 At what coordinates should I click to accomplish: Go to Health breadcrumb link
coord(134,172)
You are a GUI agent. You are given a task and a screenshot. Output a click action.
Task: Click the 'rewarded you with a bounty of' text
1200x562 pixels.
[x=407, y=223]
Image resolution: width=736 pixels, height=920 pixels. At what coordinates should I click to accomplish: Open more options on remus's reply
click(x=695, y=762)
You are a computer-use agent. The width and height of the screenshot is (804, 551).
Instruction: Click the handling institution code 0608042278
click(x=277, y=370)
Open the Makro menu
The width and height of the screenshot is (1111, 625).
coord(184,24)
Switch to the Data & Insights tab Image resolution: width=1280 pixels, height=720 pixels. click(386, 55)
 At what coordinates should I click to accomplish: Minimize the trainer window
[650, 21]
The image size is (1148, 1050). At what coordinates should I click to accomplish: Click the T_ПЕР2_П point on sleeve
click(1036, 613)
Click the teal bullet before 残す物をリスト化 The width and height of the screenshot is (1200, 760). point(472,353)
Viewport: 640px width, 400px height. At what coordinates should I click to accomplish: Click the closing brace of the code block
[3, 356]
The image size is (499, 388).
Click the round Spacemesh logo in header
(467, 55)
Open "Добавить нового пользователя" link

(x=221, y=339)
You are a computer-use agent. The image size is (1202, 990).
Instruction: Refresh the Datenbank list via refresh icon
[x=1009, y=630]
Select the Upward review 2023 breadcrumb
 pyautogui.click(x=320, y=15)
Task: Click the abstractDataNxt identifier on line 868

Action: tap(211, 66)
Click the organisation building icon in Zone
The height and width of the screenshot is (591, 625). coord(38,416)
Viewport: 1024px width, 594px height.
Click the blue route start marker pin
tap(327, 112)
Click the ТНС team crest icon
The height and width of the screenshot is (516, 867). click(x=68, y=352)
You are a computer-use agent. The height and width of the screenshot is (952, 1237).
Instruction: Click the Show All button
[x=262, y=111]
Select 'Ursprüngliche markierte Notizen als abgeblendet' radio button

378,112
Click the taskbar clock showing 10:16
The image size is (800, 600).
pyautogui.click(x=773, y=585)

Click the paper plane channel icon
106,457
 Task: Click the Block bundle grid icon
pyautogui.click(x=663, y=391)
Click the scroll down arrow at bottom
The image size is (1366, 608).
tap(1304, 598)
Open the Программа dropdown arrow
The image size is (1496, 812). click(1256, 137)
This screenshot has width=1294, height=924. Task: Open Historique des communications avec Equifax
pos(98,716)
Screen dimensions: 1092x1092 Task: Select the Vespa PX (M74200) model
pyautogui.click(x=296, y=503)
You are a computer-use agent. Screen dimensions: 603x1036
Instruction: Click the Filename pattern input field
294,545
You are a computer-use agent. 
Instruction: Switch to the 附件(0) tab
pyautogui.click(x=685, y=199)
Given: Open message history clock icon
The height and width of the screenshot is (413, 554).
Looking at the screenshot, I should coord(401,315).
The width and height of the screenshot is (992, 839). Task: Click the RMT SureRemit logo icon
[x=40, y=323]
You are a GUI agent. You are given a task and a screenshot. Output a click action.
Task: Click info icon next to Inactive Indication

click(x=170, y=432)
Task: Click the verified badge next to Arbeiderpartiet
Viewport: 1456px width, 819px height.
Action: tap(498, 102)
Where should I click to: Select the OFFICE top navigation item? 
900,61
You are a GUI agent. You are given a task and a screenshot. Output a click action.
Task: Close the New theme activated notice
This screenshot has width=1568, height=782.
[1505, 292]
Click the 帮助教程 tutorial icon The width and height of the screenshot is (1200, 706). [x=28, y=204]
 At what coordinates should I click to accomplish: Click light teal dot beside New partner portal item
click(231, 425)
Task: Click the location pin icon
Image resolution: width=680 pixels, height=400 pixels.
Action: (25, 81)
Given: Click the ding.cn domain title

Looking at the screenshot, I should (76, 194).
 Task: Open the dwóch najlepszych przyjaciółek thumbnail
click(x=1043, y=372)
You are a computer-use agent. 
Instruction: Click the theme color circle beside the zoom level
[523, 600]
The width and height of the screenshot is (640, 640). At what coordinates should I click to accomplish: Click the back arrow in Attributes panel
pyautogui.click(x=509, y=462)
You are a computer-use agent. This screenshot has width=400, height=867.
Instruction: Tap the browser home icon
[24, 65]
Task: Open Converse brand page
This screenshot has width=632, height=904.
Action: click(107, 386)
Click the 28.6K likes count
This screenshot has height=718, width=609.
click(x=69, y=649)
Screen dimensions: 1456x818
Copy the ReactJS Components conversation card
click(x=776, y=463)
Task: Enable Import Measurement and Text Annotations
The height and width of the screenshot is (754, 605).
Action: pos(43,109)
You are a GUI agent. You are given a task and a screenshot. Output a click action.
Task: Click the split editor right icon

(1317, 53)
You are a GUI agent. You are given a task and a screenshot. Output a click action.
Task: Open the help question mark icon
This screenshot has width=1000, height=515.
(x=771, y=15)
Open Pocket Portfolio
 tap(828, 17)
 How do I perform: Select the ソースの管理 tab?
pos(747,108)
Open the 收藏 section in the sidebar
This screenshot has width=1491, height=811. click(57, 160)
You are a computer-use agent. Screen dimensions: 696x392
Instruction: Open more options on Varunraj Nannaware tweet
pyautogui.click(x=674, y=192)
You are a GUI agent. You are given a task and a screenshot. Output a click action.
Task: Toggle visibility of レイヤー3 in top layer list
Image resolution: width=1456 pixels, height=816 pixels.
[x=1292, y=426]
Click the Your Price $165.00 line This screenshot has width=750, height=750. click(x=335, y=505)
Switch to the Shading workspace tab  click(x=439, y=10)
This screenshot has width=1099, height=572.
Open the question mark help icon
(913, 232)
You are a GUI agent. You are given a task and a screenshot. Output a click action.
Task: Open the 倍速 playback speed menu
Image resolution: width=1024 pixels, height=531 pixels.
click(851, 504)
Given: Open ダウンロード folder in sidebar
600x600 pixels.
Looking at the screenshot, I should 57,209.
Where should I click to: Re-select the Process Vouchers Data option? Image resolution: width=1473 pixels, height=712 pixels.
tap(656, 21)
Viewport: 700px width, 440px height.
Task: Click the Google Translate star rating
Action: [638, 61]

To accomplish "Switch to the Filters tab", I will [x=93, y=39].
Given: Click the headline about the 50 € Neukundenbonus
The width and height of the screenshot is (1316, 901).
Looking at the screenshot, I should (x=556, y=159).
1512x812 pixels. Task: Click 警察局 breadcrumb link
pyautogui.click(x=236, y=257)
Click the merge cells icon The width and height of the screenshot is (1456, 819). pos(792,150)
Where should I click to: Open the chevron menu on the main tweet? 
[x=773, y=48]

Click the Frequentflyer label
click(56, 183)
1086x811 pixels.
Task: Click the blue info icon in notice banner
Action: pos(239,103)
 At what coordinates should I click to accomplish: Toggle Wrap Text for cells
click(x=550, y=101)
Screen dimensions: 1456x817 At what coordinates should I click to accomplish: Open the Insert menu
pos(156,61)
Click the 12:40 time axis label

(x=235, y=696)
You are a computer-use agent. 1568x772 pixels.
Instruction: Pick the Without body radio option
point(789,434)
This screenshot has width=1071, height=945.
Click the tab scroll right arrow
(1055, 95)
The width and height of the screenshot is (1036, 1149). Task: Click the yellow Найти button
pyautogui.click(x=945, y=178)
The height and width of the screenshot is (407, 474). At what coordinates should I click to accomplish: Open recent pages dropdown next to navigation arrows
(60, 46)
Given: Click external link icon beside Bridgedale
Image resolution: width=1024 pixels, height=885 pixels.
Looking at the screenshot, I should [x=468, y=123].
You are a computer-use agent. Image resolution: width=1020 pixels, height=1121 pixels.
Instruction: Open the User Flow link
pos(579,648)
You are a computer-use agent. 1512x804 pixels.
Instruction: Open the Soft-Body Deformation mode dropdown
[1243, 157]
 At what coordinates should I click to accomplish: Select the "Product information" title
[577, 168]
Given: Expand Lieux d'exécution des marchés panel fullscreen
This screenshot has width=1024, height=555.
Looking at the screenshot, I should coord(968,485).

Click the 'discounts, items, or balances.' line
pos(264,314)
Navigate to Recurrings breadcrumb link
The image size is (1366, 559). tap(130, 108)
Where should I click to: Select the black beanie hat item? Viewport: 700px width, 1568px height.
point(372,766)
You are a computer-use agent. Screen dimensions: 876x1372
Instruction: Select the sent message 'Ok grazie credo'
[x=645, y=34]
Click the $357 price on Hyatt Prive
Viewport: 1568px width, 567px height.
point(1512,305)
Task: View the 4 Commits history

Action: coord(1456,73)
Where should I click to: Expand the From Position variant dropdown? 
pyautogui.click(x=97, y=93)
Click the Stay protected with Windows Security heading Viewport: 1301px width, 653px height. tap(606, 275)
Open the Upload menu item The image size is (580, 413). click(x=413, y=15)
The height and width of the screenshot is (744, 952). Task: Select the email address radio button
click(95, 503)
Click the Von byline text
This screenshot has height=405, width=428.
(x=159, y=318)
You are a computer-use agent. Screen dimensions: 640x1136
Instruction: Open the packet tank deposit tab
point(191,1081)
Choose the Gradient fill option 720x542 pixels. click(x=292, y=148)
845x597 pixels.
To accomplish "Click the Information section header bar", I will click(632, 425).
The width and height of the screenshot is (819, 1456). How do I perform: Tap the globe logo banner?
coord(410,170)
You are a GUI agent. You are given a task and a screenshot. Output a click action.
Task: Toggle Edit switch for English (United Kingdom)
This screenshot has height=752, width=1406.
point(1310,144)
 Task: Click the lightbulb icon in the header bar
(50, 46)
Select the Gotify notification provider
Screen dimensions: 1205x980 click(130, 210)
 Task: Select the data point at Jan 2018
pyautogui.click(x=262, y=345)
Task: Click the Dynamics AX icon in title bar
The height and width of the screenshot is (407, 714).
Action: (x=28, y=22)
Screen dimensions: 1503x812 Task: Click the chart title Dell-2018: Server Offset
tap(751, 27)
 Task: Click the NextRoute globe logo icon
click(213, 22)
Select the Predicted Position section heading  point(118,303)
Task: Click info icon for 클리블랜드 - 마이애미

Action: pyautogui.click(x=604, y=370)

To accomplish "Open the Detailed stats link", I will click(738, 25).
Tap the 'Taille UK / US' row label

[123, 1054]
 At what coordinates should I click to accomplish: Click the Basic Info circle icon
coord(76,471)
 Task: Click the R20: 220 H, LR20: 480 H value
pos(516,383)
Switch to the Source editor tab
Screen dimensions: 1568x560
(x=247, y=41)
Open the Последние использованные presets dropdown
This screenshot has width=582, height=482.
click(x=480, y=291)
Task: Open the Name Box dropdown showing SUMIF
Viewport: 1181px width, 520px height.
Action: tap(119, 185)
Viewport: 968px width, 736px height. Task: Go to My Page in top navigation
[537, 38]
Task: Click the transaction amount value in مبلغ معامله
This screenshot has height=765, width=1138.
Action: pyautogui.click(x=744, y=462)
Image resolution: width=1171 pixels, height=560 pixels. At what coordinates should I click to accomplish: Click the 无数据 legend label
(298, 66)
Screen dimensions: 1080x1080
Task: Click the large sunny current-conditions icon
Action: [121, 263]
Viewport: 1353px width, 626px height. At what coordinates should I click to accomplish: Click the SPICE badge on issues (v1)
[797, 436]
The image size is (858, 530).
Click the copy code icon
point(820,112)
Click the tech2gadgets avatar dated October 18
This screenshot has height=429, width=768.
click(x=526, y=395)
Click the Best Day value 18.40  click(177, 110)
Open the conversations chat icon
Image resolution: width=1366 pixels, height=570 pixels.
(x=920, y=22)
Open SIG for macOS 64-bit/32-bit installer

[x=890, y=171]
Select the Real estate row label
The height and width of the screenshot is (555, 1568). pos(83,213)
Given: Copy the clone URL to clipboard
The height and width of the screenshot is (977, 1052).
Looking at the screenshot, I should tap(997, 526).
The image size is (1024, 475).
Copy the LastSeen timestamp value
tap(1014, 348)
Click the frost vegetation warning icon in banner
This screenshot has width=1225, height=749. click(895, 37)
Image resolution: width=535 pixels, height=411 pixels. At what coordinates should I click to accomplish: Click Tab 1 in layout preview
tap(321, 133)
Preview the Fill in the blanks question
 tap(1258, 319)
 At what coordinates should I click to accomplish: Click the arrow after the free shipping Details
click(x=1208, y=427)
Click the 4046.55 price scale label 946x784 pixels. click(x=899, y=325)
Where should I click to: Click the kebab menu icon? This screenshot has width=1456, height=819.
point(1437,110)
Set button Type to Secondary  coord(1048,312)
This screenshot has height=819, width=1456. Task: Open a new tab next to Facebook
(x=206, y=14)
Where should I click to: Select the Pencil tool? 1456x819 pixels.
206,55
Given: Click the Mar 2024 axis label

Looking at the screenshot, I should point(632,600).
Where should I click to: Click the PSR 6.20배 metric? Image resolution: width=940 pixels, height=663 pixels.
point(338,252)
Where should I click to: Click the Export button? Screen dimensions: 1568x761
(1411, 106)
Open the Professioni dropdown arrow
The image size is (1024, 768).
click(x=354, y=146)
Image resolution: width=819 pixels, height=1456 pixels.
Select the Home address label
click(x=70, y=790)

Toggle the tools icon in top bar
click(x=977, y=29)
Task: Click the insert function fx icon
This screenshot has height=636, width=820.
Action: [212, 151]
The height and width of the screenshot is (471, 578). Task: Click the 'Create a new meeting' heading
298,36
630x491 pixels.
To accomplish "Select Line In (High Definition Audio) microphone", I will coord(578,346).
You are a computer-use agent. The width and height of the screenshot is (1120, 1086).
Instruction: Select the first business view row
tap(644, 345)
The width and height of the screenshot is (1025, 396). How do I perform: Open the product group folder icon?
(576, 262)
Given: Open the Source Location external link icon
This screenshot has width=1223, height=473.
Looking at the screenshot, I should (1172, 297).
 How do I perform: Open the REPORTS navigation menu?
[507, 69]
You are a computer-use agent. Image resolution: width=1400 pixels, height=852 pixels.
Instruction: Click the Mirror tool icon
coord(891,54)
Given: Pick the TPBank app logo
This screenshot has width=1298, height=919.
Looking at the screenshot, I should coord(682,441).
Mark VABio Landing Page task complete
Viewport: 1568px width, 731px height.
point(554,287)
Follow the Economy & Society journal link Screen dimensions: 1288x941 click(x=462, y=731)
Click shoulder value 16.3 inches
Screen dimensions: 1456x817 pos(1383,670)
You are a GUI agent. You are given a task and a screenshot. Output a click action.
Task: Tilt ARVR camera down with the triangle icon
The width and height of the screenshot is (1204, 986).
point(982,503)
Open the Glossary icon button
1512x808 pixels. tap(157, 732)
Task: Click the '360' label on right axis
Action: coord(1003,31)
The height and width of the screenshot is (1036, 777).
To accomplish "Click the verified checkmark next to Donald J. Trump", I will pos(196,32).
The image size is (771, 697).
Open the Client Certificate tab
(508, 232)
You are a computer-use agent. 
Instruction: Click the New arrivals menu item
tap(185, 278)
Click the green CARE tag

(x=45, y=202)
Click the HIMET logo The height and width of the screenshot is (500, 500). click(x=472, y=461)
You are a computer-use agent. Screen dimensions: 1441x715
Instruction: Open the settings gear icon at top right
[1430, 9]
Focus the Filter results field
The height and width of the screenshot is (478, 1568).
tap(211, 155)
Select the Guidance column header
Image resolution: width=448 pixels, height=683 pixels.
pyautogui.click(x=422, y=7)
◆ ◆ ◆ ◆ ◆ ◆ ◆
**WORK REQUIRED**:
Taking the listing above as the source, transcribe only the lines starting at the line with "The width and height of the screenshot is (1204, 986)." and going through the line with "The height and width of the screenshot is (1036, 777).", unaltered and with both ends included.

**TASK ANSWER**:
The width and height of the screenshot is (1204, 986).
point(982,503)
Open the Glossary icon button
1512x808 pixels. tap(157, 732)
Task: Click the '360' label on right axis
Action: coord(1003,31)
The height and width of the screenshot is (1036, 777).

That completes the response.